Austrian Press Photography 1890-1938
Austrian Press Photography 1890-1938
Disciplines
Other Humanities (30%); History, Archaeology (40%); Media and Communication Sciences (30%)
Keywords
-
Kulturgeschichte,
Kulturwissenschaft,
Medienforschung,
-kunde,
Pressefotografie,
Zeitgeschichte,
Österreichisch-Ungarische Monarchie
This is the first media- and culture-historical research project to investigate the early days of Austrian press photography using a wide range of research material. Positioned at the interface between the histories of media, culture, photography and art, the project examines the genesis of popular pictures as printed in mass newspapers between 1890 and 1938. While Austria`s cultural history has thus far relied mainly on written source materials and documents of high culture, the present project aims to reinforce visual history, conceding popular culture a central role in research. The findings show that, by 1900, the illustrated press had already created a new type of photographic public sphere that varied significantly from the public sphere of high-culture daily press.
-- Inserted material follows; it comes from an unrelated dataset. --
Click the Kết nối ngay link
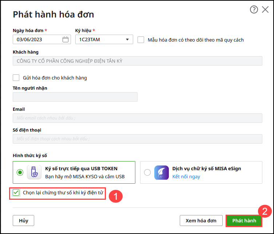 point(186,177)
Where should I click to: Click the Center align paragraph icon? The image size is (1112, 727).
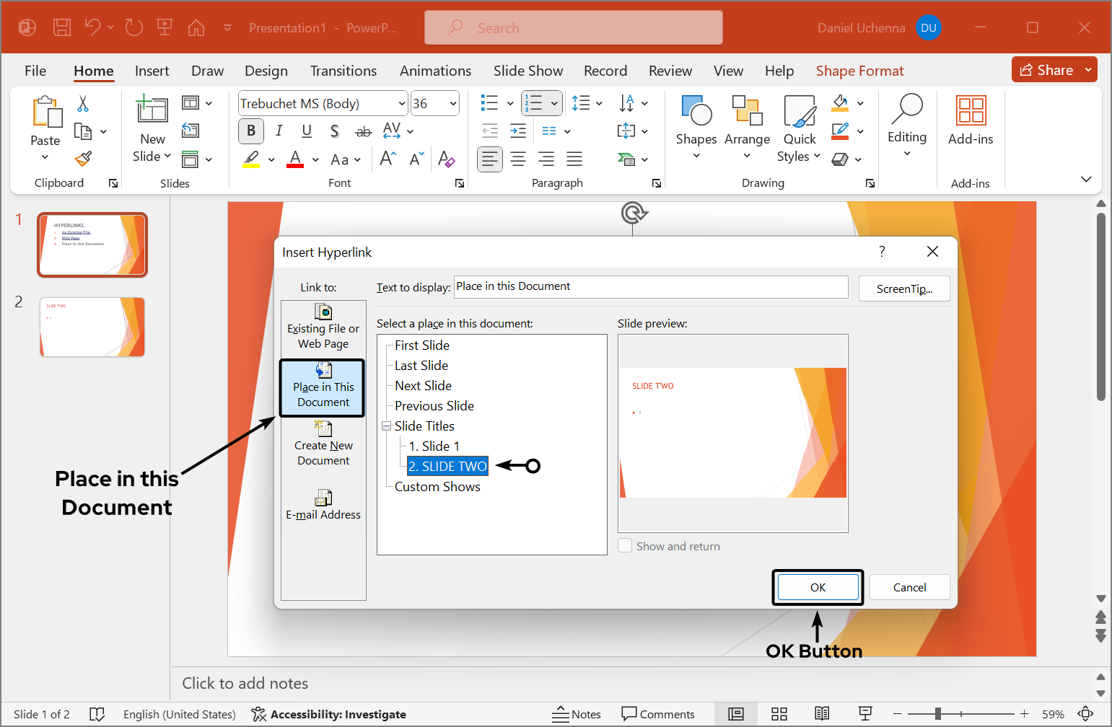(518, 159)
Research has so far mainly seen the interwar period as the heyday of press photography, while press photography had in fact already undergone a process of professionalisation in the first decade after the fin de siècle. Within a few years, the photograph had replaced the hand-drawn illustration as a news medium. By the First World War, photographic coverage had widely come out on top, with the photo-illustrated newspaper remaining the undisputed illustrated mass medium throughout the Interbellum. It was only after the Second World War that it gradually found a rival in television. Surprisingly, press photography research has long used the base product (i.e. paper prints or negatives) as its primary source material, rather than the end product (i.e. photographs actually printed in newspapers and magazines). The present study examined press photography as part of a complex media fabric, analysing the photographers` methods, the way the press used and arranged the pictures, but also the economic, political and ideological environments of the newspapers and the changing technical and commercial conditions for photographic printing. Future analyses of Austria`s photographic history will need to take into account the present findings: many images analysed in the project were taken by press photographers previously unknown to photo-historical research. Their biographic data were collected in a databank and will form part of a monograph on the results of the research project.